◆ **Exercise**:
Rewrite the lines from the start of the material through the line holding "styles is located at coordinates (1571, 182).", both included, swapping "screenshot" for "page" and changing nothing else. Give back only those lines.

◆ **Input data**:
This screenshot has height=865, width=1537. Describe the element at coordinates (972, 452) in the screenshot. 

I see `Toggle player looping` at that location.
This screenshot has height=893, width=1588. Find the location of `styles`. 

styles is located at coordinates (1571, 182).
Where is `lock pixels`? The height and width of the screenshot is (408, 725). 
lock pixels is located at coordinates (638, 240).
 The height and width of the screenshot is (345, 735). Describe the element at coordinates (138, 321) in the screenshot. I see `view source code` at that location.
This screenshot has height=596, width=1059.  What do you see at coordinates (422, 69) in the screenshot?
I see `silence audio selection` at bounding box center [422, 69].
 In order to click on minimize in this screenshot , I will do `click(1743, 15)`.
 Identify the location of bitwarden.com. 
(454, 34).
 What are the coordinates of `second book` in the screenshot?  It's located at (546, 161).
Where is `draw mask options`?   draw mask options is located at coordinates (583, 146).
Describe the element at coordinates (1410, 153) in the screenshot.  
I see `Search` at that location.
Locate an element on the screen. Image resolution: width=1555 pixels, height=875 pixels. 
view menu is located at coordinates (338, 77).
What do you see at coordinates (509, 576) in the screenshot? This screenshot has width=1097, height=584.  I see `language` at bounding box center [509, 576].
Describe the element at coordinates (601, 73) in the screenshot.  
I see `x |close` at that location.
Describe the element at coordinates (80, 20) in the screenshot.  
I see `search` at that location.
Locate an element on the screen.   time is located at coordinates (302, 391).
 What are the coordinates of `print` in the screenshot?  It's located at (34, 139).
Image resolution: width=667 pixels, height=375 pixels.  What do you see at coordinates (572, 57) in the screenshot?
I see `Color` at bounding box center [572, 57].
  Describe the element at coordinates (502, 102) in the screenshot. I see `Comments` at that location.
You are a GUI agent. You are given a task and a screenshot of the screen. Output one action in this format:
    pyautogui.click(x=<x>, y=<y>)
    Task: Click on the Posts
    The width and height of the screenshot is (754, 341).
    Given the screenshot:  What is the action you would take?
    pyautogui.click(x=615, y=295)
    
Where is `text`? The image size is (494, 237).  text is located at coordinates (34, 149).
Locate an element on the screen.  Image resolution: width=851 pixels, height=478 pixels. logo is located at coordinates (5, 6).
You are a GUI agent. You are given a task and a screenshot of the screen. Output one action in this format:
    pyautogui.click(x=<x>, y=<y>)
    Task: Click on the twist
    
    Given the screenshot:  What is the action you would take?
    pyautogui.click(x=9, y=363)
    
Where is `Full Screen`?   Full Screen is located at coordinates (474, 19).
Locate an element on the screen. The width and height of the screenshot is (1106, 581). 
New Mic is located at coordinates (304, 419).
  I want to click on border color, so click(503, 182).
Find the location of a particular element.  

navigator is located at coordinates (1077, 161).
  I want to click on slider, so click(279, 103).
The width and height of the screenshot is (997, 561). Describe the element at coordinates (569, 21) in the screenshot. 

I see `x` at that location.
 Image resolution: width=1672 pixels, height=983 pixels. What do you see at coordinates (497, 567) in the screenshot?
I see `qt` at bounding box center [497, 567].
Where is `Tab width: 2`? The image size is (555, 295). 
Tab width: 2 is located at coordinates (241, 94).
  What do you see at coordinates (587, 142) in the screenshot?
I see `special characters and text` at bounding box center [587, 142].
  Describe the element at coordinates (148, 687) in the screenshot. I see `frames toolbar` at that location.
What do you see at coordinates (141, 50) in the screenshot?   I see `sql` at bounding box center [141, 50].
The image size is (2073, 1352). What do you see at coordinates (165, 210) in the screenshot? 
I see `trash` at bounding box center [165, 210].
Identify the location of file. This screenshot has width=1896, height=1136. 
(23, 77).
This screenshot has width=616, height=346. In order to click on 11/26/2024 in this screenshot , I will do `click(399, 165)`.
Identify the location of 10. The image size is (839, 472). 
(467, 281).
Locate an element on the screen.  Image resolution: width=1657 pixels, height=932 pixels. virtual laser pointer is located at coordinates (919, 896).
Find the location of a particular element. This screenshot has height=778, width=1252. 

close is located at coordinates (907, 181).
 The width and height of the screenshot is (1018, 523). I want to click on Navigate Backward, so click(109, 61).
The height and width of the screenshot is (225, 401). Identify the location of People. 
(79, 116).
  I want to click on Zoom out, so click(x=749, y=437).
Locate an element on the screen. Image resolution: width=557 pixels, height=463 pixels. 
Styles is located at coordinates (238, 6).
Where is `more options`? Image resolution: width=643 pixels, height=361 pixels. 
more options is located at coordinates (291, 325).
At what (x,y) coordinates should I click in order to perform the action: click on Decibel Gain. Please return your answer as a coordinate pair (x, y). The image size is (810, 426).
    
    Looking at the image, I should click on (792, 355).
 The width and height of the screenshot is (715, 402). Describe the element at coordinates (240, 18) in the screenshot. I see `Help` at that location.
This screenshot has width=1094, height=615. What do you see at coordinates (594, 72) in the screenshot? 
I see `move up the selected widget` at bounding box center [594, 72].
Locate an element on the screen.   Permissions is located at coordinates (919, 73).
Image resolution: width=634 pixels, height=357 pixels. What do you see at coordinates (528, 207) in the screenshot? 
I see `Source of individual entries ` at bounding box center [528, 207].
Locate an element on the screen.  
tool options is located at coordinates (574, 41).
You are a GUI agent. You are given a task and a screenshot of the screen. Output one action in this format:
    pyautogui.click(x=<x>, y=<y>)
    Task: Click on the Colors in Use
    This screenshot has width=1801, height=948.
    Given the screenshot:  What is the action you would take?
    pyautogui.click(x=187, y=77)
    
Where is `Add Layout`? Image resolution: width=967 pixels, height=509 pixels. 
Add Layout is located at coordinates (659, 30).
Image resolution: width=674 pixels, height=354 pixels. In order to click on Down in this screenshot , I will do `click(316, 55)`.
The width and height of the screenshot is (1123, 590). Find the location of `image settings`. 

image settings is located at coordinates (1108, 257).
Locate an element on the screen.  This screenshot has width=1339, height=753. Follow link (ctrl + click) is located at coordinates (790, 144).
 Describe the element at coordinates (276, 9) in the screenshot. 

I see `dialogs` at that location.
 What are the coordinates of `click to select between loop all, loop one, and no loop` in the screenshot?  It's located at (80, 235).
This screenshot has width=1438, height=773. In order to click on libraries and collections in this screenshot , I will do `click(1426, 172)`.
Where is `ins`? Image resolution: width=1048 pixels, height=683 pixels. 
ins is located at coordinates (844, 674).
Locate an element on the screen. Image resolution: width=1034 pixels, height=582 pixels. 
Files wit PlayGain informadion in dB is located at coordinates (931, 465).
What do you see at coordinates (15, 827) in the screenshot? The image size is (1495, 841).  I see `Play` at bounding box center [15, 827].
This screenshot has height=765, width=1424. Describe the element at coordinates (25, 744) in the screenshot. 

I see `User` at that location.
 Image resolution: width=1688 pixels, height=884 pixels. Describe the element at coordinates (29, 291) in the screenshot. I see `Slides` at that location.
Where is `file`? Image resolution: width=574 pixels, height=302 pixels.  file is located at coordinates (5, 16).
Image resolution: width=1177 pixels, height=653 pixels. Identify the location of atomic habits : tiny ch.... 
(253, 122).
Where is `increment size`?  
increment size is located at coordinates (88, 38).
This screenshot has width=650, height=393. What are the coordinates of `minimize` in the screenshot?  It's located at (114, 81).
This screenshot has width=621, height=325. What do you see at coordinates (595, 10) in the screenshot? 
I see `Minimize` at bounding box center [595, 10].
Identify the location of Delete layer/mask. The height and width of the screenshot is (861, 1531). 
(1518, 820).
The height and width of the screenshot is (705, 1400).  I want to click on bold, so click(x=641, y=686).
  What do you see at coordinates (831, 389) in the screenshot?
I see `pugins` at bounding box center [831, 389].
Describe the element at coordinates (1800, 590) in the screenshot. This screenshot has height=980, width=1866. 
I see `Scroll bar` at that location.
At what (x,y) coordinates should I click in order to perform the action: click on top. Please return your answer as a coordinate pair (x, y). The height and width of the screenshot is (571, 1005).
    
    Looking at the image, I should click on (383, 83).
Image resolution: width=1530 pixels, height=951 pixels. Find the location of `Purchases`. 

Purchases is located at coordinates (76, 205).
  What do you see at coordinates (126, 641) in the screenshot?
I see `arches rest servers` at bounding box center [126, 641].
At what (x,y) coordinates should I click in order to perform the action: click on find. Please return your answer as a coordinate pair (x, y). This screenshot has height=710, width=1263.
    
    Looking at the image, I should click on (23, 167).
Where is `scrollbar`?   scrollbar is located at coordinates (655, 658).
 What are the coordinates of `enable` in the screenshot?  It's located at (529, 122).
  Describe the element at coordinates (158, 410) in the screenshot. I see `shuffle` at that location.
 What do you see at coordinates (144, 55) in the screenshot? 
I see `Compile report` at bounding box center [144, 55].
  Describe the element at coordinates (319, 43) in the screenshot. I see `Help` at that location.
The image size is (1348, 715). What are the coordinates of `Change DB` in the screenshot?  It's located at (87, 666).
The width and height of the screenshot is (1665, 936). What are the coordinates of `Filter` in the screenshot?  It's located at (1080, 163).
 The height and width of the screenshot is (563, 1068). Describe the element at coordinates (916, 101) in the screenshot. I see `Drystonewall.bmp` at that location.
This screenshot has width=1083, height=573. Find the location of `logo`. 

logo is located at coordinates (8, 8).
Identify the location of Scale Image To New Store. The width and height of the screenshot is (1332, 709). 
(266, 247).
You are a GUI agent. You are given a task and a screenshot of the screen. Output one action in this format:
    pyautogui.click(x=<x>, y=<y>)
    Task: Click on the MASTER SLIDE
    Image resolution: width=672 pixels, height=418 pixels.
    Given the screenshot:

◆ **Solution for this task**:
This page has height=865, width=1537. Describe the element at coordinates (972, 452) in the page. 

I see `Toggle player looping` at that location.
This page has height=893, width=1588. Find the location of `styles`. 

styles is located at coordinates (1571, 182).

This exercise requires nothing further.